**Activity:**
Write the entries below out again exactly, but skip the pictures.

**Data:**
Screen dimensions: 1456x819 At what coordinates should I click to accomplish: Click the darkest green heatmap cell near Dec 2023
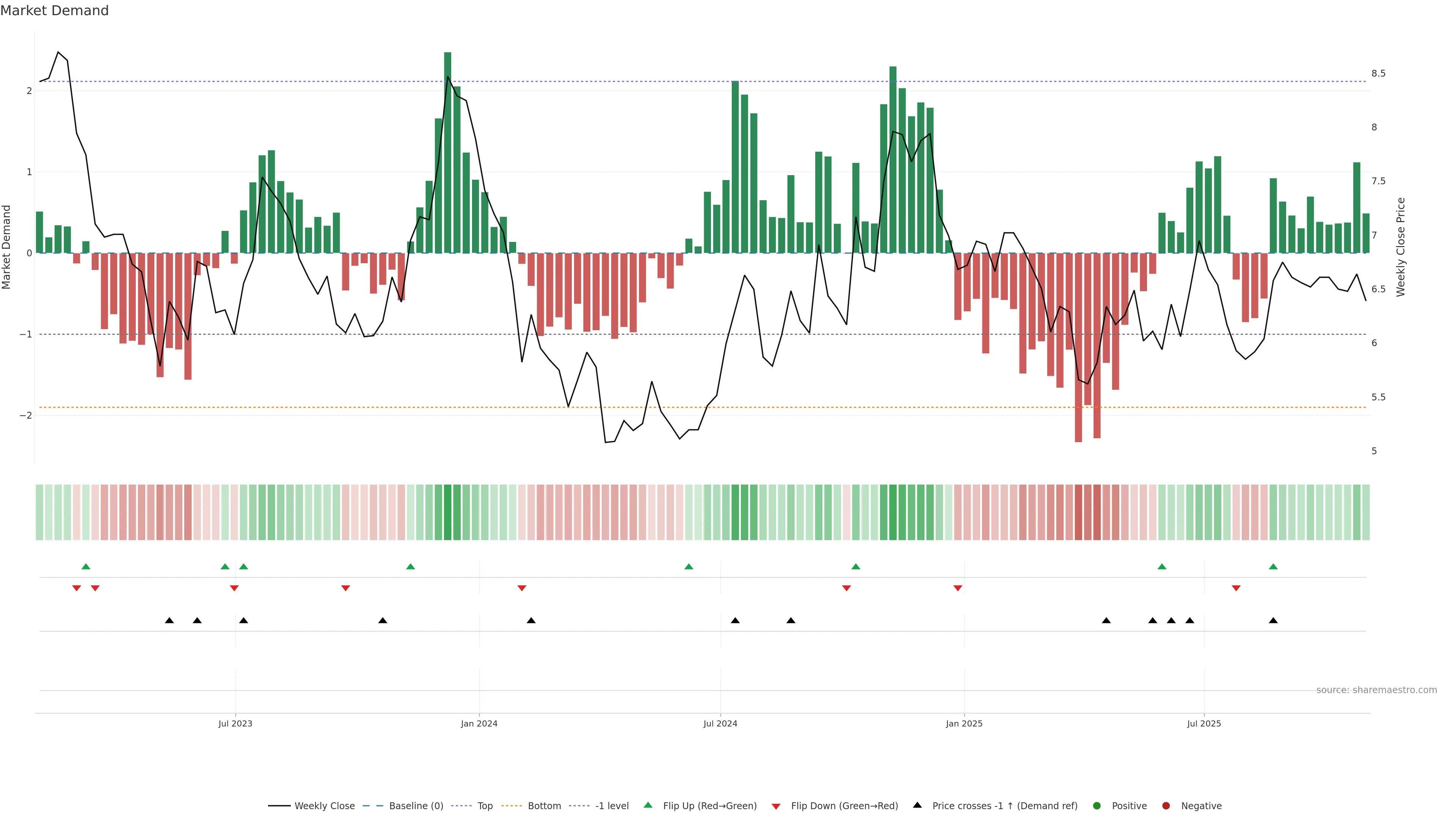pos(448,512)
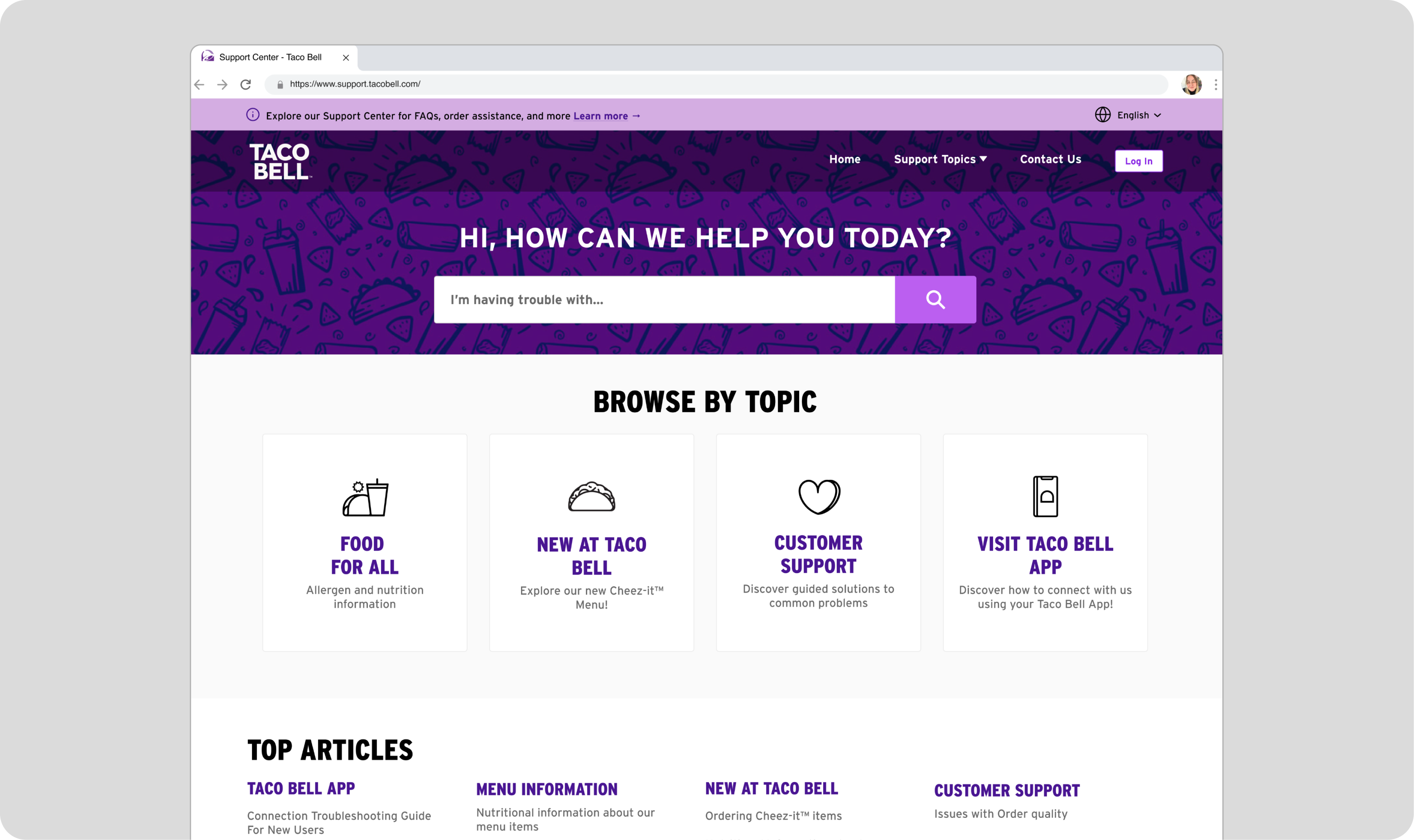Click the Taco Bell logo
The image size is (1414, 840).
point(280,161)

**Solution below:**
Screen dimensions: 1456x819 At what coordinates should I click to accomplish: Click the darkest green heatmap cell near Dec 2023
pos(448,512)
Click the Taco Bell logo
The image size is (1414, 840).
point(280,161)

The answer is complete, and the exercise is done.